01/05/2026
Mentre il Governo approva il nuovo Piano Casa per affrontare in modo concreto l’emergenza abitativa, a Novate Milanese c’è ancora chi preferisce dire no invece di contribuire a trovare soluzioni.
Con la variazione di bilancio approvata in Consiglio Comunale il 28 aprile, abbiamo destinato risorse importanti alla sistemazione e alla riqualificazione degli alloggi comunali: interventi necessari per garantire dignità e sicurezza a tante famiglie.
Eppure, l’opposizione di sinistra ha votato contro. Contro investimenti concreti. Contro il miglioramento delle case popolari.

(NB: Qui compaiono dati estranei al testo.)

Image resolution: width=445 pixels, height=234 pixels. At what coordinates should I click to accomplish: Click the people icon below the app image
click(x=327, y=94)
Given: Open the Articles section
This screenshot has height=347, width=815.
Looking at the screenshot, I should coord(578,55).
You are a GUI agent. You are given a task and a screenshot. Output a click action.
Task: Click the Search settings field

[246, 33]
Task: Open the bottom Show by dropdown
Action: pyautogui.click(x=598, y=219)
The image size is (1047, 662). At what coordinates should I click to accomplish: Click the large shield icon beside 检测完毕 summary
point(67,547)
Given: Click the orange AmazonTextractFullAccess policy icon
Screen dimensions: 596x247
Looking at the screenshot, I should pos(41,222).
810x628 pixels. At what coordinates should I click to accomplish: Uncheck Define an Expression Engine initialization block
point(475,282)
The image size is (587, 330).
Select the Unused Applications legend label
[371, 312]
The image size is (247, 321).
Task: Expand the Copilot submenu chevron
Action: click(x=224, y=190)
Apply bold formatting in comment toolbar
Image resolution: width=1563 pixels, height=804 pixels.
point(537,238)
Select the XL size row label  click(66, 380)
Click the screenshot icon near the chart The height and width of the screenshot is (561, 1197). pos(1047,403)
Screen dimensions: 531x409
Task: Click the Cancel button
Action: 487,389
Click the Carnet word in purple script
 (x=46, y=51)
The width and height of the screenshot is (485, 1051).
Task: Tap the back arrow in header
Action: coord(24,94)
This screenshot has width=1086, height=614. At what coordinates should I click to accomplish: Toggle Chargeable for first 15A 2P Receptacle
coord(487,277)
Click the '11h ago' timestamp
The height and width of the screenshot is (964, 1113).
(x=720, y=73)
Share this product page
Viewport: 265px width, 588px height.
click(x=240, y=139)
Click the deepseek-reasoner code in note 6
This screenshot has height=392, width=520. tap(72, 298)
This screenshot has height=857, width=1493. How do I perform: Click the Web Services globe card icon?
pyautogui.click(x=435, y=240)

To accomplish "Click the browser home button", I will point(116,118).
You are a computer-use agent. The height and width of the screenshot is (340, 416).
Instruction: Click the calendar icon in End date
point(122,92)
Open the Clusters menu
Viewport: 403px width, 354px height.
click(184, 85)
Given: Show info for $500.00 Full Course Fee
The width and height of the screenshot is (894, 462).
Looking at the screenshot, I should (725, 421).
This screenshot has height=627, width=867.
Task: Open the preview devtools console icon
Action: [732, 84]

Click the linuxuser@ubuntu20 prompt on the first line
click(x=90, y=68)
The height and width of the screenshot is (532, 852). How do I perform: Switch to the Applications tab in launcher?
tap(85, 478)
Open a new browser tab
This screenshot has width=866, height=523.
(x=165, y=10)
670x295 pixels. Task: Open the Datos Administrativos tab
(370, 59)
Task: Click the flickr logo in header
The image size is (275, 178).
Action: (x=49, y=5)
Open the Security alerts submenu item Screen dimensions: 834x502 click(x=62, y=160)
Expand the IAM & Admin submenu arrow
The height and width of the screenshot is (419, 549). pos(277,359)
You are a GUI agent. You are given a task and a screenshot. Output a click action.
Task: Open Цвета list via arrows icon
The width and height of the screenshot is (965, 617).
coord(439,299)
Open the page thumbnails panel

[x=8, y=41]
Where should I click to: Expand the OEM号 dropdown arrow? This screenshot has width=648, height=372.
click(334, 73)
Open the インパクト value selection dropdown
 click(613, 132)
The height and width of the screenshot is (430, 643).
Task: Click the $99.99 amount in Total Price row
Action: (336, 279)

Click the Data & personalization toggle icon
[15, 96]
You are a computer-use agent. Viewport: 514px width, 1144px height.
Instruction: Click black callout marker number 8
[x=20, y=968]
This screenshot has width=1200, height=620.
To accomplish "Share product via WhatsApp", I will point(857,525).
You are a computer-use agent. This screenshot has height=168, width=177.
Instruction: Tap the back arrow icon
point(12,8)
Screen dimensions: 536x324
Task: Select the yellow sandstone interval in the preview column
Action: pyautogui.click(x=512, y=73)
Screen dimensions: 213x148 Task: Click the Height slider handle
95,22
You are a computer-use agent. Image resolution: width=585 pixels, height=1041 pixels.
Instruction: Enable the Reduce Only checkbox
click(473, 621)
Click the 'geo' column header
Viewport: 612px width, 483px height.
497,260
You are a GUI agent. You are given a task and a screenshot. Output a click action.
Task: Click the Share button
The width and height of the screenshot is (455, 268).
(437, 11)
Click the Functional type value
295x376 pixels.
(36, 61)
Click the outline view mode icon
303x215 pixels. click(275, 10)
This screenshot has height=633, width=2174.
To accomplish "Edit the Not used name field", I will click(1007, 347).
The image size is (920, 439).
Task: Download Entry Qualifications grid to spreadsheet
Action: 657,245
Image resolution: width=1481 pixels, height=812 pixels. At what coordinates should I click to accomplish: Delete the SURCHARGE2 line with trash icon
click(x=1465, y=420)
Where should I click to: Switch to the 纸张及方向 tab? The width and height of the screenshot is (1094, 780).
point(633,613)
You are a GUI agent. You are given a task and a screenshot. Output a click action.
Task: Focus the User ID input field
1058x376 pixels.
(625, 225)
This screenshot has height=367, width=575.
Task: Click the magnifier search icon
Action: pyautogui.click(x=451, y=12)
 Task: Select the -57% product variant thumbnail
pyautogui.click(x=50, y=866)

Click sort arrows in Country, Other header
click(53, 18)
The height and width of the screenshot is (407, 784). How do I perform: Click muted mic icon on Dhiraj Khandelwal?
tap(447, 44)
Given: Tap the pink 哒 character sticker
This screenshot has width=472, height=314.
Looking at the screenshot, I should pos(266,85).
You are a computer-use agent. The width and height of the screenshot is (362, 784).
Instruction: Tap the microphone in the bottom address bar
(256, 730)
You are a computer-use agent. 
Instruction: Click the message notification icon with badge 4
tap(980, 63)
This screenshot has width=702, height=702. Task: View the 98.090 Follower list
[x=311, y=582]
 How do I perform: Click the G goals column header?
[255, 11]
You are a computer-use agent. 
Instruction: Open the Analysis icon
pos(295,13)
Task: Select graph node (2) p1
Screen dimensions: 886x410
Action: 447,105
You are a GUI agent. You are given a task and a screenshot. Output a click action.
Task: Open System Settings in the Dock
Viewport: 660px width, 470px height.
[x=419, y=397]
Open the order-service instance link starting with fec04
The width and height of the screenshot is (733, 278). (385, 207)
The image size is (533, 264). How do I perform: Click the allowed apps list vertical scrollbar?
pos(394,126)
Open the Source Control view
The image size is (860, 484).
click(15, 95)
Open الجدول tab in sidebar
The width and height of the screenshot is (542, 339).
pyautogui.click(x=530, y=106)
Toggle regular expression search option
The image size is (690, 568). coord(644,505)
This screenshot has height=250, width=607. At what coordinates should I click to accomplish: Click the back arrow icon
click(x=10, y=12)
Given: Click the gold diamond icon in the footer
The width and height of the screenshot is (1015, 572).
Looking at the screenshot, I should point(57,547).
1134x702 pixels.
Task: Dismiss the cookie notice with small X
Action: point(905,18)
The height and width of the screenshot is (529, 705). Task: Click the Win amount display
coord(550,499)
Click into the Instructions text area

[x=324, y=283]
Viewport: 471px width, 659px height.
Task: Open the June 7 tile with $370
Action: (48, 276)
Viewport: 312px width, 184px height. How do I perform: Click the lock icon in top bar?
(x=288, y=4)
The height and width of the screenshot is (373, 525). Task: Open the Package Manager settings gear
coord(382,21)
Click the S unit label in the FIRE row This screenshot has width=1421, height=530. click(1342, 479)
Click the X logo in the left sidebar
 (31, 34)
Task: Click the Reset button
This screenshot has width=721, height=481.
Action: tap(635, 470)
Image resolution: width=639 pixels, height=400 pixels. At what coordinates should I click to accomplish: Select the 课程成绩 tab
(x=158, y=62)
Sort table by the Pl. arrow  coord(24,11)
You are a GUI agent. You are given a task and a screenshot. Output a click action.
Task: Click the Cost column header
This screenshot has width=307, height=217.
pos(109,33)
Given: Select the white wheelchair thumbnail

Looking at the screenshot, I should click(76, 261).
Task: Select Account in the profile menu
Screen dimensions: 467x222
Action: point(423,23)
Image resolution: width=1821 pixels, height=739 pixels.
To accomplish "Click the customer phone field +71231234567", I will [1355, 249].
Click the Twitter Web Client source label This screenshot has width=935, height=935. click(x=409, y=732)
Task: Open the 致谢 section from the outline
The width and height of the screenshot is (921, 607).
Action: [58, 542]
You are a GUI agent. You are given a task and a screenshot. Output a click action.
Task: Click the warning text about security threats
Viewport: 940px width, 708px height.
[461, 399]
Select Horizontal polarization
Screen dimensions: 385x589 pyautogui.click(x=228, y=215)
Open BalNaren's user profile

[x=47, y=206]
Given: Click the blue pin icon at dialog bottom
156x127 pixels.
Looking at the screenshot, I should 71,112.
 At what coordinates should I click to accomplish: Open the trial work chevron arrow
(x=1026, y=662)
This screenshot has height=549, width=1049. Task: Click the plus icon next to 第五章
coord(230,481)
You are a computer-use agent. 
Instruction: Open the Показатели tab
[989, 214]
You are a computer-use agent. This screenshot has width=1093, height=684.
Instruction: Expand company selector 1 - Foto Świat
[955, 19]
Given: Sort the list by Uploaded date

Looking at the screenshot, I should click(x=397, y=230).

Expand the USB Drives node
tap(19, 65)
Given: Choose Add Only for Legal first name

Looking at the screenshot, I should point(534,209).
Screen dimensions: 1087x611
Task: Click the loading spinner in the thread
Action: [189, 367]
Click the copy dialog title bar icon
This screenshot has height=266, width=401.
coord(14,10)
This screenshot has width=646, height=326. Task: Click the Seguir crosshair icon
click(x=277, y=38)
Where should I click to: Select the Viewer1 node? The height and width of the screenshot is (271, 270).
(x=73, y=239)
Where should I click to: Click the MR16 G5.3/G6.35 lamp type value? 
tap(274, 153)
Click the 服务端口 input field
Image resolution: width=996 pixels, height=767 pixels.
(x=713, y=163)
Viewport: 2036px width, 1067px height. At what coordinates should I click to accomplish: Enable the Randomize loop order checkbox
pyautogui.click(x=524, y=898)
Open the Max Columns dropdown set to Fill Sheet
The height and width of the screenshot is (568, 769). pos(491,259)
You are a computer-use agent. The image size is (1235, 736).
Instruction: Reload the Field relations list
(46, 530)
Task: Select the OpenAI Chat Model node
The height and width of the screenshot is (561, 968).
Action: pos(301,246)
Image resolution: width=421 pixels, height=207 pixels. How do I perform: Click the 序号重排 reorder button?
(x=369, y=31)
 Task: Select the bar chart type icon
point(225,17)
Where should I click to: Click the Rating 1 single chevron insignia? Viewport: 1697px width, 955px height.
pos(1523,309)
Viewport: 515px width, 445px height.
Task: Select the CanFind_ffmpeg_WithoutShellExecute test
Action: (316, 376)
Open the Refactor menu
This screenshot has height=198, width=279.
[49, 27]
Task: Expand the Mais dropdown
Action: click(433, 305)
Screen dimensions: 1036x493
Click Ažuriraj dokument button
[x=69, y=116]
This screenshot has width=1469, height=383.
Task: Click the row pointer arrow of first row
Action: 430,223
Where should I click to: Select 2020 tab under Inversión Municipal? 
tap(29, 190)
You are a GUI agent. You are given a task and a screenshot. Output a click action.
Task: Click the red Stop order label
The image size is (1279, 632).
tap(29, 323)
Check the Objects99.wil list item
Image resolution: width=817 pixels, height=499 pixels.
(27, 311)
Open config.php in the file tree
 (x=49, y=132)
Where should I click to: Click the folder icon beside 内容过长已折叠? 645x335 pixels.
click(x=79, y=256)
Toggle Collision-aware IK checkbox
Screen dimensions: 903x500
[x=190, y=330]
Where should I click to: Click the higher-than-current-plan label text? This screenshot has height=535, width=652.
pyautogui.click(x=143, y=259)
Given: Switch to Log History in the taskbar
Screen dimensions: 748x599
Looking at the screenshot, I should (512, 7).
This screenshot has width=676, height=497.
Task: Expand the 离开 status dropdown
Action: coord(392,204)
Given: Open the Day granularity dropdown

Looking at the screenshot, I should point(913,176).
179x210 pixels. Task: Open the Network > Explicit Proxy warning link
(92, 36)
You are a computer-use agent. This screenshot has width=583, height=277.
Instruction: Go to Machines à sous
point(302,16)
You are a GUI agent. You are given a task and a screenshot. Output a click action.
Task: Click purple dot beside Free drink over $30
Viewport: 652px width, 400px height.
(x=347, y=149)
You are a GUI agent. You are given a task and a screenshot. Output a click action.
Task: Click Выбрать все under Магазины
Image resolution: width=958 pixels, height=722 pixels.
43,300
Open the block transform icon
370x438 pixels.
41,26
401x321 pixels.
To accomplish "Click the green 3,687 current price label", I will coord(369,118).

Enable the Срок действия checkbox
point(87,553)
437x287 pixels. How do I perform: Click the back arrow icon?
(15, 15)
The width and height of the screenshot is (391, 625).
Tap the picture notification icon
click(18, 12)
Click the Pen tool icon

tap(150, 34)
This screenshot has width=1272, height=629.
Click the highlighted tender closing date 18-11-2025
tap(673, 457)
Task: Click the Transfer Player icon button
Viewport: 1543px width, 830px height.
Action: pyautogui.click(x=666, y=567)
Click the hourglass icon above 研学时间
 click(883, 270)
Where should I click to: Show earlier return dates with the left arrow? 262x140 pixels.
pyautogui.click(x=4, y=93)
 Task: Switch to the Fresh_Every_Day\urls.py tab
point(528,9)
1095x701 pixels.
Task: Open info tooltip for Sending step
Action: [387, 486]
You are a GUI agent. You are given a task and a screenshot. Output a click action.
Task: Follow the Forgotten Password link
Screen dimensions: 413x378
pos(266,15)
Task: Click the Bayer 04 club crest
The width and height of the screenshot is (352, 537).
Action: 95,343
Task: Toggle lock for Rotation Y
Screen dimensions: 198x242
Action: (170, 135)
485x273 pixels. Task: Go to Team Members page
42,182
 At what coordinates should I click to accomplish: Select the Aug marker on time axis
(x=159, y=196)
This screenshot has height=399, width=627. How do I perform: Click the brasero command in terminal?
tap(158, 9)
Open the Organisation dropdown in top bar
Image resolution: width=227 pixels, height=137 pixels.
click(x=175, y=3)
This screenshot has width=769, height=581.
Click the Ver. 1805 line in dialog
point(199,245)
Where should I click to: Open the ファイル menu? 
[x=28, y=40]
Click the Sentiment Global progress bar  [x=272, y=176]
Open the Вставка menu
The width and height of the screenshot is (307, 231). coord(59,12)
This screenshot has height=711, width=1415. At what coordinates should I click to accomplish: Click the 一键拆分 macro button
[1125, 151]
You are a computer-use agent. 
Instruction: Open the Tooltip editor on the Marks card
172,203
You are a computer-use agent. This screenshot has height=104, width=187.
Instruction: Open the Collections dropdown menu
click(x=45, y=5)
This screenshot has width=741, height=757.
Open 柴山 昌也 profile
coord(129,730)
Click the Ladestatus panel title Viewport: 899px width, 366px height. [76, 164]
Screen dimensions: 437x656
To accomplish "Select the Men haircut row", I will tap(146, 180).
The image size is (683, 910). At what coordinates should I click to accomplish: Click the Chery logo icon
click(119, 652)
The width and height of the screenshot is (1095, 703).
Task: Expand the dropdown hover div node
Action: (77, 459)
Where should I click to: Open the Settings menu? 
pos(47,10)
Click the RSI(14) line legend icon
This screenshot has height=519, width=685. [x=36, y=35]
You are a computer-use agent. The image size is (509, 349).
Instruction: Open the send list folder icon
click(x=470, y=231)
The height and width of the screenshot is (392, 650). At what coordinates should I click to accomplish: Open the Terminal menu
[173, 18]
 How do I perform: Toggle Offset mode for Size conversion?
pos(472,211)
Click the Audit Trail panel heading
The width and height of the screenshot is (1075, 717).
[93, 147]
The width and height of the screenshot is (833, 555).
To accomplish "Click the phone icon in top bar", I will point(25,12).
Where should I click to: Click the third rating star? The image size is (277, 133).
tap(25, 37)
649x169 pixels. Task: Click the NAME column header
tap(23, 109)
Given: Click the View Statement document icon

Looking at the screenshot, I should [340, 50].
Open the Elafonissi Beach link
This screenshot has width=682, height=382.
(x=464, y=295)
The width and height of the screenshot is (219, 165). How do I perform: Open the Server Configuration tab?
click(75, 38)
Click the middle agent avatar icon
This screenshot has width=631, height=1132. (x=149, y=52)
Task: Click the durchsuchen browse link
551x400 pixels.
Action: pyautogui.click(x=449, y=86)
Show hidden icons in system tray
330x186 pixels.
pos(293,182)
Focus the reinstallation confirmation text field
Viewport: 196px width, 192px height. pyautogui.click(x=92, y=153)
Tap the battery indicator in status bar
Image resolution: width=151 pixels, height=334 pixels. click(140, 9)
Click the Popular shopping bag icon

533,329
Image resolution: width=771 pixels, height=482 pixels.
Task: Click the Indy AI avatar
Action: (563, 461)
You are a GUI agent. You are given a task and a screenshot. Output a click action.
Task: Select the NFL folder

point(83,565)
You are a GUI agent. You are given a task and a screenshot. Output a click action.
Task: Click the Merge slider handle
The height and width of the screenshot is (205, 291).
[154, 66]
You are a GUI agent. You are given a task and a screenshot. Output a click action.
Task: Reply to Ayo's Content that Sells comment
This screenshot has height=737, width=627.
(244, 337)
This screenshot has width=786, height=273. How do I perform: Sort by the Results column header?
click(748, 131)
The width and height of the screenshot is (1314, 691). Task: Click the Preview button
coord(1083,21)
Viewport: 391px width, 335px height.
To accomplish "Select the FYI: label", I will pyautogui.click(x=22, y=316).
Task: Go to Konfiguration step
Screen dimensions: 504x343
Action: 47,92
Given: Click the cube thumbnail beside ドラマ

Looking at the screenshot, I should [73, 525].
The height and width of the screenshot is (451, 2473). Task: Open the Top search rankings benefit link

Contro risposte reali ai cittadini.
Una scelta che lascia perplessi e che dimostra, ancora una volta, la distanza tra chi lavora per risolvere i problemi e chi preferisce fermarsi alla polemica.
Noi andiamo avanti, con responsabilità e determinazione, mettendo al centro i bisogni dei novatesi.
Con il Piano Casa mettiamo in campo fino a 10 miliardi di euro per arrivare a rendere disponibili, nei prossimi 10 anni, oltre 100 mila alloggi popolari o a prezzi calmierati.
Interveniamo per recuperare fino a 60 mila case popolari oggi non utilizzabili, così da assegnarle a cittadini e famiglie che ne hanno bisogno.
Apriamo anche agli investimenti privati nell’edilizia abitativa, con procedure più veloci e semplificate, ma a una condizione chiara: almeno il 70% degli alloggi realizzati dovrà essere destinato a chi è in difficoltà, con prezzi di vendita o di affitto ridotti di almeno il 30% rispetto ai valori di mercato.
È così che vogliamo dare una risposta concreta non solo alle fasce più fragili, ma anche a tanti italiani che lavorano, studiano, pagano le tasse e che oggi, soprattutto nelle grandi città, non riescono comunque a permettersi una casa.
Grazie al Ministro Salvini, al Ministro Foti, alle Regioni e ai Comuni per la collaborazione.